*** Begin section ***
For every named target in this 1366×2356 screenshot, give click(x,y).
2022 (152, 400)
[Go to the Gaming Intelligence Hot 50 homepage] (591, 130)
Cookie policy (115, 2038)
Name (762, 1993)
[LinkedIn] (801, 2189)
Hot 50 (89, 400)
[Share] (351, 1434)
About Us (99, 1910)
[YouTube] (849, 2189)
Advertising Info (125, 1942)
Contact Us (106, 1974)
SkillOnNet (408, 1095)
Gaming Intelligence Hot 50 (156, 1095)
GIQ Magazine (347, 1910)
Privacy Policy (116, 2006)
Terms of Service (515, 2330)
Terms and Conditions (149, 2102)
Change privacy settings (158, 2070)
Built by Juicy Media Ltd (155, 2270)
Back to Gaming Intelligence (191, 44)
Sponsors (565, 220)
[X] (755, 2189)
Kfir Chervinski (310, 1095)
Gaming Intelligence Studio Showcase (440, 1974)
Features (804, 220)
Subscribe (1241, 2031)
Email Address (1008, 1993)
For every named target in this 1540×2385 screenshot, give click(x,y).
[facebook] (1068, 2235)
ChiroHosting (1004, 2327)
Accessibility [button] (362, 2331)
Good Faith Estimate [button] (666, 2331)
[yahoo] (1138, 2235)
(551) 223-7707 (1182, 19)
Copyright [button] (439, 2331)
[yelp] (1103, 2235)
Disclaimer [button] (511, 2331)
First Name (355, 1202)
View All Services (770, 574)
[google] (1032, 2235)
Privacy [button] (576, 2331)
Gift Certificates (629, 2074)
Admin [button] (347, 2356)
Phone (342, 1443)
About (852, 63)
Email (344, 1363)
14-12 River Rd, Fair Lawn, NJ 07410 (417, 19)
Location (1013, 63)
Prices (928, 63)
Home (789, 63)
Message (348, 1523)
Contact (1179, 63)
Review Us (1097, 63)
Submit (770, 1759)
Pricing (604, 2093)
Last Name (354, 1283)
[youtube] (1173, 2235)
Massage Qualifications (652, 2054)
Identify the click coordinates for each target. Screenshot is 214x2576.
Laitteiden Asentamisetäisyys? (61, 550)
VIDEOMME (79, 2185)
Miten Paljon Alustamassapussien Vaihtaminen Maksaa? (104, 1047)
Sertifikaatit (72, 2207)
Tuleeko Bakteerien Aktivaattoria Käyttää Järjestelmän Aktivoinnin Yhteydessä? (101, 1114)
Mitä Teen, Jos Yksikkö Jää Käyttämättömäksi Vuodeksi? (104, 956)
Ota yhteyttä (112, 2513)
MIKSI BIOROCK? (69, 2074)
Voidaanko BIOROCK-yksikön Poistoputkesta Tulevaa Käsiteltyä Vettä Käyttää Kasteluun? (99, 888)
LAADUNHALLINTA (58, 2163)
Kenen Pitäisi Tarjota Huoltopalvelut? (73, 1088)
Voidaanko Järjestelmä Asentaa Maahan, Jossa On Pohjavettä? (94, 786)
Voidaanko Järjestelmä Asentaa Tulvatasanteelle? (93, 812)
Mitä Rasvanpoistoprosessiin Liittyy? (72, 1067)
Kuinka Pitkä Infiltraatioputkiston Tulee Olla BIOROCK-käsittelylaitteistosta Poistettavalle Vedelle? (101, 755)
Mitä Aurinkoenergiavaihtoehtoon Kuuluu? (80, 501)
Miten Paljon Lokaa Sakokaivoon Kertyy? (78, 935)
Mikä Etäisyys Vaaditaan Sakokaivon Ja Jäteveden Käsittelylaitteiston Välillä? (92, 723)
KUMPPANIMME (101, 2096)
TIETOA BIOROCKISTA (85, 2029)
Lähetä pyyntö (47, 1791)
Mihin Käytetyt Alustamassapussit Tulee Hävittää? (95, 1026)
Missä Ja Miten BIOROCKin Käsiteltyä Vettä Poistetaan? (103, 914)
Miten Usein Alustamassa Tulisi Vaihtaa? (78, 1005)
*** End section ***
▶ _Your instructions_
Could you write out, exactly as given, the lines from the one holding "Prices (928, 63)" through the end of the listing, and nothing else?

▶ _Response area_
Prices (928, 63)
Home (789, 63)
Message (348, 1523)
Contact (1179, 63)
Review Us (1097, 63)
Submit (770, 1759)
Pricing (604, 2093)
Last Name (354, 1283)
[youtube] (1173, 2235)
Massage Qualifications (652, 2054)
Identify the click coordinates for each target. Screenshot is 214x2576.
Laitteiden Asentamisetäisyys? (61, 550)
VIDEOMME (79, 2185)
Miten Paljon Alustamassapussien Vaihtaminen Maksaa? (104, 1047)
Sertifikaatit (72, 2207)
Tuleeko Bakteerien Aktivaattoria Käyttää Järjestelmän Aktivoinnin Yhteydessä? (101, 1114)
Mitä Teen, Jos Yksikkö Jää Käyttämättömäksi Vuodeksi? (104, 956)
Ota yhteyttä (112, 2513)
MIKSI BIOROCK? (69, 2074)
Voidaanko BIOROCK-yksikön Poistoputkesta Tulevaa Käsiteltyä Vettä Käyttää Kasteluun? (99, 888)
LAADUNHALLINTA (58, 2163)
Kenen Pitäisi Tarjota Huoltopalvelut? (73, 1088)
Voidaanko Järjestelmä Asentaa Maahan, Jossa On Pohjavettä? (94, 786)
Voidaanko Järjestelmä Asentaa Tulvatasanteelle? (93, 812)
Mitä Rasvanpoistoprosessiin Liittyy? (72, 1067)
Kuinka Pitkä Infiltraatioputkiston Tulee Olla BIOROCK-käsittelylaitteistosta Poistettavalle Vedelle? (101, 755)
Mitä Aurinkoenergiavaihtoehtoon Kuuluu? (80, 501)
Miten Paljon Lokaa Sakokaivoon Kertyy? (78, 935)
Mikä Etäisyys Vaaditaan Sakokaivon Ja Jäteveden Käsittelylaitteiston Välillä? (92, 723)
KUMPPANIMME (101, 2096)
TIETOA BIOROCKISTA (85, 2029)
Lähetä pyyntö (47, 1791)
Mihin Käytetyt Alustamassapussit Tulee Hävittää? (95, 1026)
Missä Ja Miten BIOROCKin Käsiteltyä Vettä Poistetaan? (103, 914)
Miten Usein Alustamassa Tulisi Vaihtaa? (78, 1005)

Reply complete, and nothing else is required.